Я дожидался оттиска герба. Гёте опять заговорил о Гизо .

— Я все читаю его лекции, и, право же, они превосходны. Лекции нынешнего года доходят до восьмого века нашей эры. Такой глубины взгляда, такой прозорливости я ни у одного другого историка не знаю. Многое из того, о чем мы никогда и не думали, в его глазах приобретает первостепенное значение, становясь источником важнейших событий. Он, например, ясно показывает и доказывает, как влияло на историю преобладанье тех или иных религиозных убеждений, как понятия первородного греха, благодати и добрых дел формировали характер тех или иных эпох. Не менее убедительно трактует он и римское право, что, подобно нырку, то скрывается под водой, то живехоньким всплывает на поверхность, причем не забывает воздать должное и нашему почтенному Савиньи .

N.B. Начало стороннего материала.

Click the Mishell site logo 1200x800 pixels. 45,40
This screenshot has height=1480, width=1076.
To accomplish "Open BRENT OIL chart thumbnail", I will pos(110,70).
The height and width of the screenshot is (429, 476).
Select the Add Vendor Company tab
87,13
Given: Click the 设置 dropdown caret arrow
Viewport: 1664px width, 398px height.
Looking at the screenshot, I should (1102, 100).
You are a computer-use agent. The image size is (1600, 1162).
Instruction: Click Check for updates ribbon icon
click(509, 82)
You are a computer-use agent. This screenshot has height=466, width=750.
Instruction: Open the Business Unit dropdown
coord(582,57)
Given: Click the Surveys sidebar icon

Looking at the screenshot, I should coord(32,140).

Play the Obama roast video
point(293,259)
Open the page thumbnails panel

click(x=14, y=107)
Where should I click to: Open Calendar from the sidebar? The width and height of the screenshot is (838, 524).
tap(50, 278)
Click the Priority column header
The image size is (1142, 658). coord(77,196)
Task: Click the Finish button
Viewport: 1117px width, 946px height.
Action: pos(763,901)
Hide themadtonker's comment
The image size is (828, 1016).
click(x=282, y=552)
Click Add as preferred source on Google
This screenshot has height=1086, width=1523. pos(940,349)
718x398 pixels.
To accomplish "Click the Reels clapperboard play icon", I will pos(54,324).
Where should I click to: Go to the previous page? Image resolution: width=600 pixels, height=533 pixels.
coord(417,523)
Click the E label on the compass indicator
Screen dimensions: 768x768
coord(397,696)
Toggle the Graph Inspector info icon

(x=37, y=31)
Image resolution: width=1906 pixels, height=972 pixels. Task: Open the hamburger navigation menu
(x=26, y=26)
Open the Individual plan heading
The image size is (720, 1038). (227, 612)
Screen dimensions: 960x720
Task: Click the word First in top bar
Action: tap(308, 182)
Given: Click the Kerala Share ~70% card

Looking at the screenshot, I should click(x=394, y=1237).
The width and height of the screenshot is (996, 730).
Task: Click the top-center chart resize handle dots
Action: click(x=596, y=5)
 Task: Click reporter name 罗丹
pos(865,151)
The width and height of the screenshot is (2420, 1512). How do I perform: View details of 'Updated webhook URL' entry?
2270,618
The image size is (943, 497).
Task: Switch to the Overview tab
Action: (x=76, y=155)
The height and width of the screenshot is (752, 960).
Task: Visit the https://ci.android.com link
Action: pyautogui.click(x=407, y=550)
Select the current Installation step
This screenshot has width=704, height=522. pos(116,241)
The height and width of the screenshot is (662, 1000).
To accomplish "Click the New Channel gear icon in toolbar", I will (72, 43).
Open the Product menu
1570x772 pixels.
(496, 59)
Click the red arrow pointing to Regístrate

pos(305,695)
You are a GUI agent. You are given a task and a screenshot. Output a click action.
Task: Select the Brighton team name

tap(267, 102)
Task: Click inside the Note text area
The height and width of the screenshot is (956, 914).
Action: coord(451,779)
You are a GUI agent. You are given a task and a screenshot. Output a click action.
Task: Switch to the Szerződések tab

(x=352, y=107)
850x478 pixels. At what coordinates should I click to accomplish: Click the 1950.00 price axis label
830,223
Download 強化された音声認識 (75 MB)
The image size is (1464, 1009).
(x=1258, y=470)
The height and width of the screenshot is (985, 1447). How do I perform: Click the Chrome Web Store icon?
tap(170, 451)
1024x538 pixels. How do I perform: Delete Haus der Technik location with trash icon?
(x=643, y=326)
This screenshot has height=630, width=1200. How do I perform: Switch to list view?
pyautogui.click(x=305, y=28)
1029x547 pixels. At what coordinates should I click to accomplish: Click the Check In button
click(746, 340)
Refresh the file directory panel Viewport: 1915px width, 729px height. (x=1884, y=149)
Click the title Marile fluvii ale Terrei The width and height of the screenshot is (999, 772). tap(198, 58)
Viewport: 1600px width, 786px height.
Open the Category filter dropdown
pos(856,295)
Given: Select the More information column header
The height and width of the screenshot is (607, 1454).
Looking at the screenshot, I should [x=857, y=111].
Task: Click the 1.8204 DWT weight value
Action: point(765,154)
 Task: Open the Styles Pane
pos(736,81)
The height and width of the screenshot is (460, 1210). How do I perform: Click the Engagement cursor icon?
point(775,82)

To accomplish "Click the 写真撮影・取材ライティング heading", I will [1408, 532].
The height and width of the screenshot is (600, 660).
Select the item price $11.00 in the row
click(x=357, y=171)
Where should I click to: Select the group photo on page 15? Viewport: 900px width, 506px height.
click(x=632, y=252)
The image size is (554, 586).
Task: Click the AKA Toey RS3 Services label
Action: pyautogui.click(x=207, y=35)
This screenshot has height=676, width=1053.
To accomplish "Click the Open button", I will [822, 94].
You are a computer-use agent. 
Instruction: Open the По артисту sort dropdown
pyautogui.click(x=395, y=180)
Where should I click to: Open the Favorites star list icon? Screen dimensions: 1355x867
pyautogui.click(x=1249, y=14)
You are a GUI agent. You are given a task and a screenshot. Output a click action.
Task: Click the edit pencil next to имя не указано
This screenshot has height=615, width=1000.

Но особенно меня заинтересовало то, что Гизо сказал о немцах в разделе, где говорится о влияниях, которые в давние времена оказывали на галлов другие национальности.

«Германцы, — утверждает он, — ознакомили нас с идеей личной свободы, нагорая была им присуща больше, чем какому-либо другому народу». По-моему, это приятно слышать, не говоря уже о том, что Гизо абсолютно прав, — ведь эта идея и поныне жива в нас. Реформация и вартбургский заговор студентов [66], то есть великое и дурацкое, произошли из одного и того же источника. Отсюда же разнородность нашей литературы, погоня поэтов за оригинальностью, странная уверенность, что каждому надлежит проложить новый путь, равно как и разъединенность, изолированность наших ученых, когда каждый исходит из собственных домыслов и работает по собственному усмотрению. Французы и англичане — те держатся ближе друг к другу и больше друг с другом считаются. У них даже в одежде и в манерах есть что-то общее. Они избегают внешнего различия, то ли не желая бросаться в глаза, то ли боясь выглядеть смешными. Немцы же разгуливают, как им вздумается, и каждый хочет угодить только самому себе, другие его не интересуют, ибо в нем, по справедливому замечанию Гизо, живет идея личной свободы, а из этой идеи, как я уже сказал, проистекает много хорошего, но столько же и абсурдного.